Is SOAR set to replace SIEM?
Before suggesting an answer to this question, which has been circulating in the cybersecurity world lately, we need to have an idea of where this question came from and what SIEM and SOAR can offer the SOC and the threat and vulnerability management department.
SIEM, the SOC window
SIEM – or Security Information and Event Management – is an essential tool in every security center. This tool enables security teams to read, understand and interpret the countless number of logs received by all IS equipment, firewall logs, workstations, applications, etc. SIEM also enables scenarios and alerts to be created based on the correlation of data received from different equipment within the company. To explain a little more about what SIEM can offer, we will consider a use-case that we can find in any company.
Let us assume that a malicious e-mail has found its way to the mailbox of a user who – unfortunately – has clicked on the link or the attachment contained in the e-mail, thus causing an entire computer and network contamination process to start.
By collecting logs from mailing servers, network nodes, workstations and Active Directories, we can see that the attacker tries to contact an external server (workstation log). After downloading, the malware tries to create a user account on an Active Directory (AD log). Using this account and the victim's account, the user tries to gain access to other workstations by using known vulnerabilities (workstation log).
Using all these logs and all the information, the SIEM will create a kind of path, or chain of attack, by following traces, dates and actions; the SOC security teams will quickly and easily find out where the first point of entry is and which services are affected so that they can remediate and stop the infection and the attack in progress.
However, despite all its success, the SIEM has several weaknesses – including the difficulty and complexity of the scalability aspect as well as the large number of false positives, which requiring a great deal of processing time, given that the logs never stop and that detection in a SOC is done 24 hours a day, 7 days a week and 365 days a year. It also requires a very well-trained team to be able to manage all this.

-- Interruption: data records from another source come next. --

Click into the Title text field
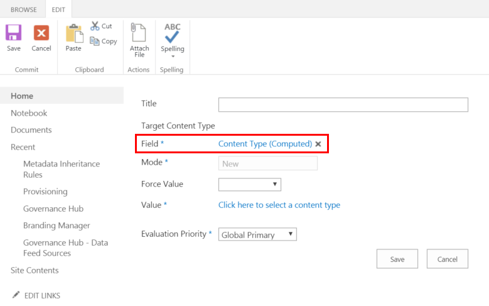Viewport: 489px width, 306px height. 343,104
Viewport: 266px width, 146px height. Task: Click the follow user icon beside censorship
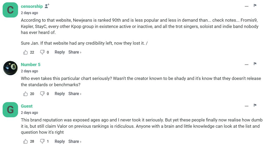(x=47, y=6)

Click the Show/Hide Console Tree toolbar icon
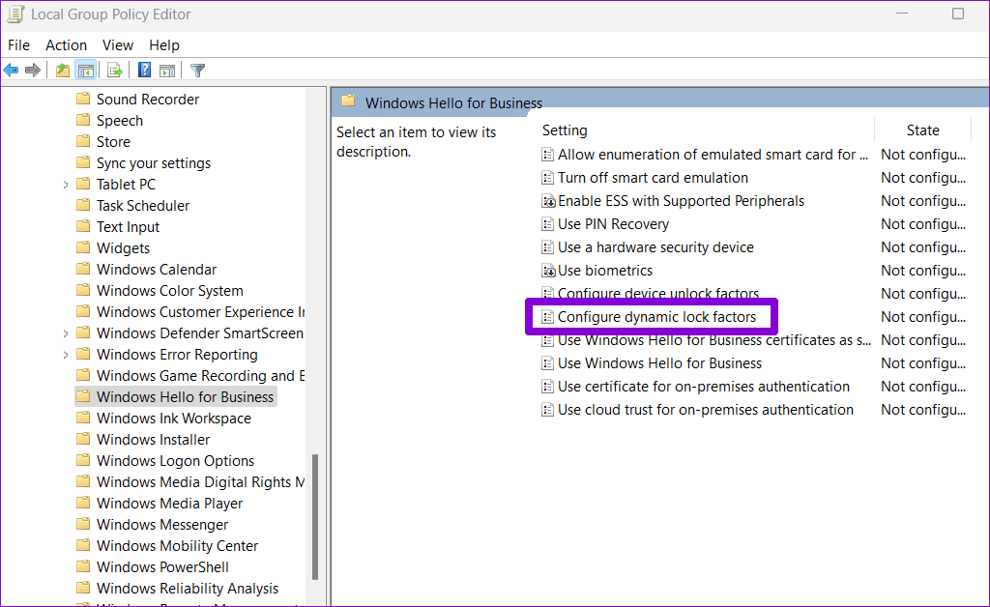(x=85, y=70)
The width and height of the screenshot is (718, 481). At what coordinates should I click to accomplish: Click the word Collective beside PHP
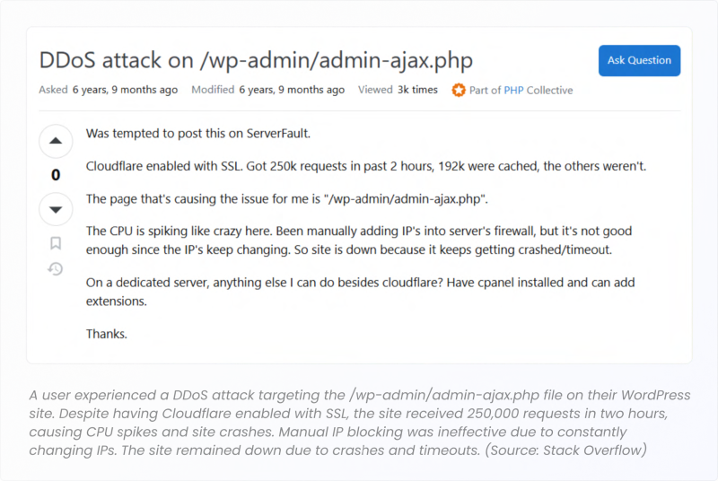click(549, 90)
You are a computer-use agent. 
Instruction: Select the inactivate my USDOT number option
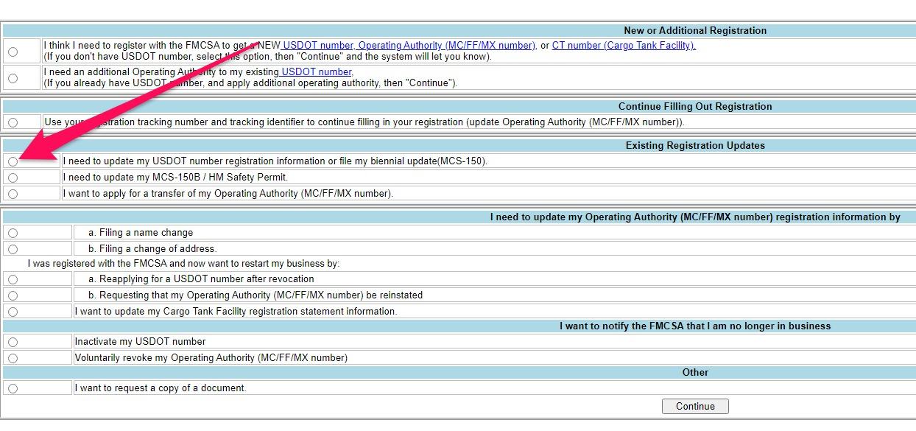click(13, 341)
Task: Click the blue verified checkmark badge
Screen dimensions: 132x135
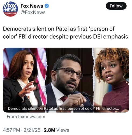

SOAR, a major time-saving asset for the SOC
As a set of software and tools, SOAR (Security Orchestration, Automation and Response) is used not only to detect and act on low-level incidents, but also to add management layers for vulnerabilities and possible threats. It also allows you to orchestrate and automate these tasks to save time. In addition to alerting the CSIRT, SOAR will automatically add blocking rules to the firewall and create incident tickets, which it will send to the relevant teams.
Using the SOC example, SOAR will even disconnect the workstation that opened the attachment, temporarily block the AD account created by the attacker and send alerts to all relevant parties. With proper configuration and adaptation, SOAR will minimize damage and save valuable time for the SOC engineers.
This is why many security experts believe that SOAR answers the questions that SIEM leaves unanswered.
Why should these two not complement each other …?
In the most advanced SOCs, SOAR and SIEM work in perfect complementarity, although many believe that SOAR replaces SIEM entirely.
However, we see that SIEMs are improving over time and adding next-gen features to help security experts better manage cybersecurity challenges.
After several comparisons, we do not believe that SIEM will be replaced by SOAR, but on the contrary, like any good product, SIEM will be open to cooperation with SOARs to create a complete solution that is ready to face the challenges of the future. The mix between the two can increase the efficiency of the SOC.